WHAT YOU NEED TO DO
1. Revise the passage of the blog post on embarrassment, starting at "Feeling Human" and ending at "in high school).", replacing "teenager" with "adolescent" and keeping the rest unchanged.
2. In the blog post about embarrassment, where does the writer say they threw up?
3. Carry on the blog post about embarrassment, beginning right after its last sentence.

Sunday 9 October 2016

Feeling Human

I’m one of those rare Indian people who actually turn red when I’m embarrassed.  And as a teenager, this was often.  I was an immigrant kid, who just wanted to fit in.  But it’s hard to fit in as a teenager when you coat smells like curry, your parents speak with accents, and you have to explain to all the kids at the Baptist school why you go to church on Saturday (The eighties were not a time of great cultural or religious diversity.  I was a double minority in high school).   

Somehow I didn’t die of embarrassment in my teens, but embarrassment continued to plague me through my 20s and 30s.  There was the time I got my period unexpectedly during step aerobics class, the time I threw up in the cycling studio at Lifetime Fitness, and every tear (sob) that I shed in the parking lot (hallway) when each of my kids went to kindergarten.   As an introvert, I think I feel embarrassment more than my extroverted friends.  It seems like extroverts relish publicity and smile when even their negative moments are on stage. When embarrassing moments come, I sink into a corner and wish the ground would swallow me up.

DATA SECTION
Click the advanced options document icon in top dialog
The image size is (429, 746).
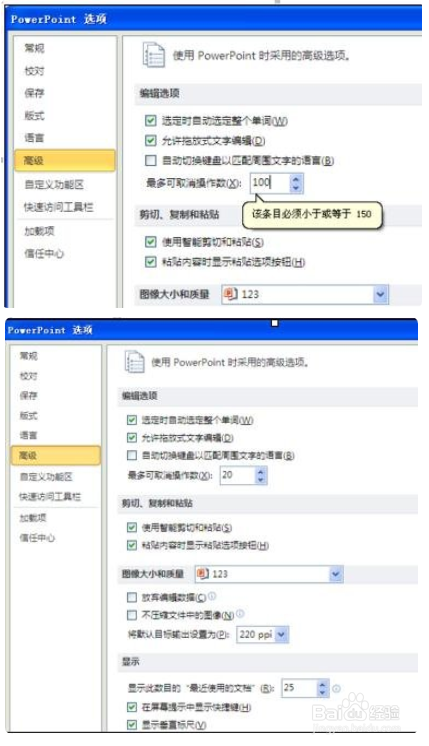pos(154,55)
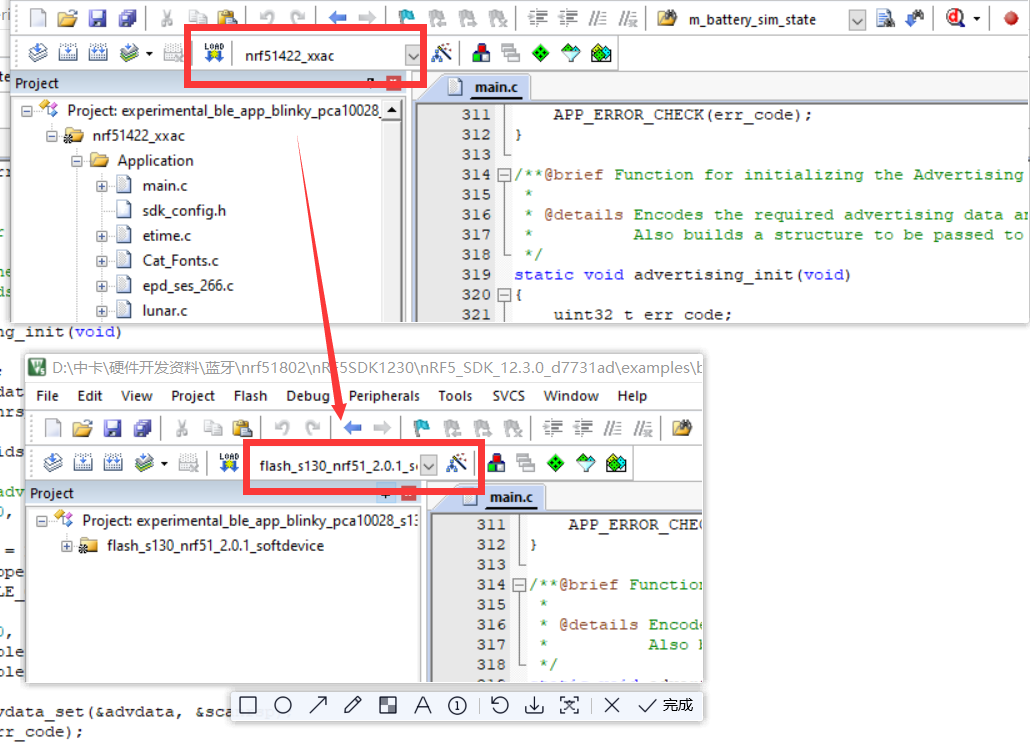Select the ellipse annotation tool

[x=283, y=705]

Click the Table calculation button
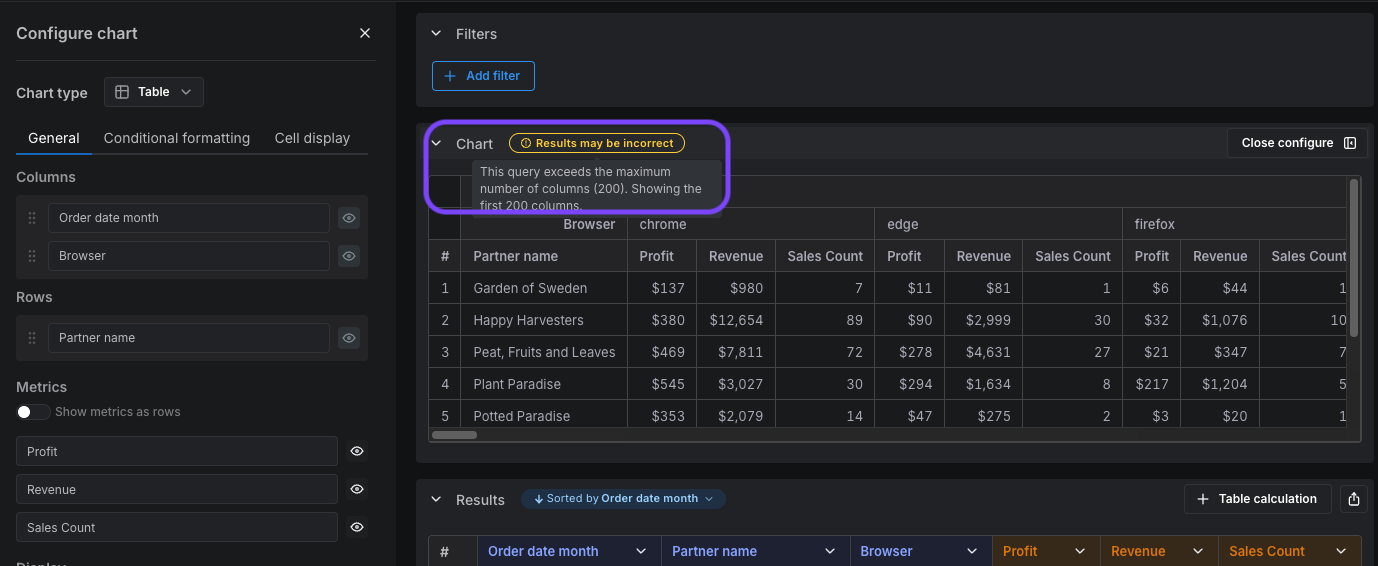pos(1258,499)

ANSWERS TO THE PROBLEMS
1.
Feeling Human

I’m one of those rare Indian people who actually turn red when I’m embarrassed.  And as a adolescent, this was often.  I was an immigrant kid, who just wanted to fit in.  But it’s hard to fit in as a adolescent when you coat smells like curry, your parents speak with accents, and you have to explain to all the kids at the Baptist school why you go to church on Saturday (The eighties were not a time of great cultural or religious diversity.  I was a double minority in high school).

2. In the cycling studio at Lifetime Fitness.

3.
I don’t know when it happened, but somehow after having three kids and all of the weird, embarrassing moments that come with that (the nudity required in the hospital alone is enough to make an introvert cringe), but now that I’m in my 40s, I try to lean into my embarrassment, and embrace the shame.  We all have embarrassing moments, and there is no reason that I feel like a loser or a bad parent when I occasionally forget to pick up my youngest at kids’ church, or someone wears two different shoes to the mall.   When I lean into the moments, sometimes I can laugh, or at the very least KNOW that I am not the first (or only) person to experience this feeling of shame.    

The other day, I was at a private doctor’s appt., when a teacher, Ms. K. *, from my new school comes in.  I was cringing (and texting Kumar), wishing I were not seen in this building.  Things got even worse, with a not-so-private exchange in the lobby, and I had to just lean into the conversation, without feeling anger or shame.  When I talked with Kumar later, tears fell, when I told him that I’m not made for these public displays of drama. I cannot prevent or avoid these moments.  They are just a   part of life.   The next morning I went in to work, wondering if I should acknowledge the awkward meeting with Ms. K or just hide in my office. Ms. K ended up dropping by my office, to tell me why she was at the doctor.  It turns out that she didn’t even notice my private/not private exchange because she was so worried about ME seeing HER! 


 Embarrassment and shame are part of all of our worlds.  We worry about what people think of us, when we live in our own heads rather than realize how these human moments and feelings are universal. The struggle, the pain, the mistakes are all part of a greater purpose, the universal experience of being HUMAN.